Como supra se referiu é apenas uma a questão que importa apreciar e decidir:

a)- saber se existe, ou não, em função da factualidade que dos autos resultou assente, fundamento para a resolução do acto em benefício da massa insolvente.

Como emerge da decisão recorrida aí se entendeu ter sido validamente resolvido, pelo Sr. Administrador, o contrato de compra e venda celebrado entre o devedor insolvente e a apelante.
Deste entendimento dissente a recorrente, alegando não resultar dos autos qualquer quadro factual que permita fundamentar a referida resolução.
Que dizer?
A resolução em benefício da massa insolvente é um instituto especial do processo de insolvência que se destina à tutela da generalidade dos credores do insolvente, na medida em que permite, ao Administrador da Insolvência, que a eficácia[1] de toda uma panóplia de actos seja destruída, verificados que sejam certos requisitos de ordem temporal, subjectiva e objectiva.

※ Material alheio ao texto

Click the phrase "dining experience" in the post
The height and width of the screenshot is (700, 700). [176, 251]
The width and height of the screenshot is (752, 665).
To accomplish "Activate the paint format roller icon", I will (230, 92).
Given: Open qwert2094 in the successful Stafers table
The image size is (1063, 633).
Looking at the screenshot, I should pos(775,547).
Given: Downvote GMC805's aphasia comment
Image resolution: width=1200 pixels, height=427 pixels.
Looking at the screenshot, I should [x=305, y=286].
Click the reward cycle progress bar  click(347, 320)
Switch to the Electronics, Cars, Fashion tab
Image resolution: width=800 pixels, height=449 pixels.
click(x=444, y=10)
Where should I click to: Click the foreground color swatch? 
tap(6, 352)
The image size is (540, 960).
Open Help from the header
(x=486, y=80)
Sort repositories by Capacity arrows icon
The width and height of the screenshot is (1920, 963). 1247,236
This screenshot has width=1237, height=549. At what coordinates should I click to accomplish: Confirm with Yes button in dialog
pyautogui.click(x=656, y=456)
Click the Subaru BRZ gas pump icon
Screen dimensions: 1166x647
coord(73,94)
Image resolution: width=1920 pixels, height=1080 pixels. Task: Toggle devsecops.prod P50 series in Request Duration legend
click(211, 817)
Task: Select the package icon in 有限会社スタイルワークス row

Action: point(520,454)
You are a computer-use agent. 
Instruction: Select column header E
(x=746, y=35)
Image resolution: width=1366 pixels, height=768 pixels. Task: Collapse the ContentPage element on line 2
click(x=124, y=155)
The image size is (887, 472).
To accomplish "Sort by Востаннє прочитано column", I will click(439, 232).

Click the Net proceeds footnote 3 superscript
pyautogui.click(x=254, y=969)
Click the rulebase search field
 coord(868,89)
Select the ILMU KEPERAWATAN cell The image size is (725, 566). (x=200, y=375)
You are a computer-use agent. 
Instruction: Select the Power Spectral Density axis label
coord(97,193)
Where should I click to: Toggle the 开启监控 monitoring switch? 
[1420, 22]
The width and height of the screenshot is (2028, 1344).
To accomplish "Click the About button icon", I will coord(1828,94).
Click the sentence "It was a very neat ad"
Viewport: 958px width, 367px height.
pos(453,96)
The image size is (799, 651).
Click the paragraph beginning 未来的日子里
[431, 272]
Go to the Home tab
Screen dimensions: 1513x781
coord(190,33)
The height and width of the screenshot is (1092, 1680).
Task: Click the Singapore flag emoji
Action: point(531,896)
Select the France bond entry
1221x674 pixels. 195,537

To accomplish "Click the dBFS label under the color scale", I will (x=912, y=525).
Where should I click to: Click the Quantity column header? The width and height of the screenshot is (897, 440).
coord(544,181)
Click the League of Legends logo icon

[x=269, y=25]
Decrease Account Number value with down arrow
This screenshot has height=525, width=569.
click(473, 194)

É um instituto cujos antecedentes se encontram nos artigos 1168.º, 1170.º e 1171.º, do Código de Processo Civil de 1939, nos artigos 1200.º, 1202.º e 1203.º, do Código de Processo Civil de 1961 e nos artigos 156.º, 158.º e 159.º do Código dos Processos Especiais de Recuperação da Empresa e de Falência.
A resolução em benefício da massa insolvente efectiva-se por carta registada com aviso de recepção, dentro dos seis meses subsequentes ao conhecimento do acto e nunca depois de decorridos dois anos sobre a data da declaração de insolvência (artigo 123.º, nº 1, do CIRE).
Postos estes breves considerandos e tendo em conta que a recorrente não põe em causa a declaração resolutiva feita pelo Sr. Administrador nem impugna o quadro factual que o tribunal recorrido deu como provado vejamos, então, se existia, ou não, fundamento para julgar válida a resolução efectuada pelo Srº Administrador da Insolvência.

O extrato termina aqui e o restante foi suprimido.